Our study also showed differences in sex-stratified analysis: both good and poor diabetes control were associated with higher mortalities in men, whereas in women, this association was only shown in good diabetes control. This finding is inconsistent with previous Japanese studies on short-term outcomes and acute ischemic stroke [20, 21]. Although this inconsistency may be because of differences in the study setting, there is not enough evidence to make conclusions about the risk of sex difference. Considering the higher HR in the group without hypertension, the optimal blood pressure management in medication, treatment, and prevention of hypertensive emergencies involving brain damage could be a logical explanation.

This study had some limitations. First, the missing HbA1c data for 5,028 cases may limit the significance of findings. Second, the mortality outcomes were based on death certificate data at Shiga Prefecture, and therefore, the patients who moved out of Prefecture could not be identified. Third, we took further information of stroke prognosis including hemorrhagic stroke; however, the analysis limited to patients with SAH remains to be investigated due to lack of power. Further research of SAH patients is required. Fourth, our study evaluated only the functional prognosis in the acute phase but could not investigate it in the long term. No studies have evaluated long-term functional prognosis, which can be said to be a problem. Finally, there was a lack of information on the duration of diabetes as well as on the diabetes treatment after stroke onset, which plays an important role in outcomes. Despite these limitations, this study also had some notable strengths. The survival outcome after stroke onset was evaluated not only by the presence of diabetes but also by diabetes status according to HbA1c levels. Our study is also one of the few studies that evaluated a lengthy follow-up period for all stroke patients.
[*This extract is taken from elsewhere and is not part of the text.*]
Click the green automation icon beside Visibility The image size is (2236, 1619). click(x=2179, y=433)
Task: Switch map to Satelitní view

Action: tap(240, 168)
This study showed a higher risk of long-term mortality in stroke patients with diabetes compared to those without diabetes. Among all stroke and ischemic stroke patients, the poor HbA1c control group had a higher risk of all-cause mortality than the nondiabetes group. Thus, controlling for HbA1c in stroke patients before first-ever stroke may improve all-cause mortality, particularly in patients with ischemic stroke.

We thank all investigators, participating hospitals, and study staff at the Shiga Stroke Data Center, Shiga Medical Association, Shiga Prefecture Hospital Association, Biwako Brain & Heart Attack Consortium (BIWA-BHAC), Department of Public Health Care and Welfare, and Shiga Prefectural government.

The present study was approved by the Institutional Review Board of the Shiga University of Medical Science (R2011-186). This study was granted an exemption from requiring written informed consent by the Institutional Review Board of the Shiga University of Medical Science.

Dr. Hisatomi Arima is an Associate Editor of the journal. The other authors have no conflicts of interest to declare.

This work was supported by Shiga Prefecture, Japan, and the Japan Agency for Medical Research and Development (Grant No. 17ek0210090).

Huynh Thi Hong Tram designed the study protocol, analyzed data, and prepared the manuscript with support from Sachiko Tanaka-Mizuno. Sachiko Tanaka-Mizuno, Naoyuki Takashima, Kawser Khan, Hisatomi Arima, Aya Kadota, Takako Fujii, Satoshi Shitara, Akihiro Kitamura, Naomi Miyamatsu, Yoshikuni Kita, Makoto Urushitani, Yoshihisa Nakagawa, Katsuyuki Miura, and Kazuhiko Nozaki advised the study planning, developed the theoretical content, interpreted the results, and approved the final manuscript.

The data that support the findings of this study are not available on the ethical grounds. Further inquiries can be directed to the corresponding author.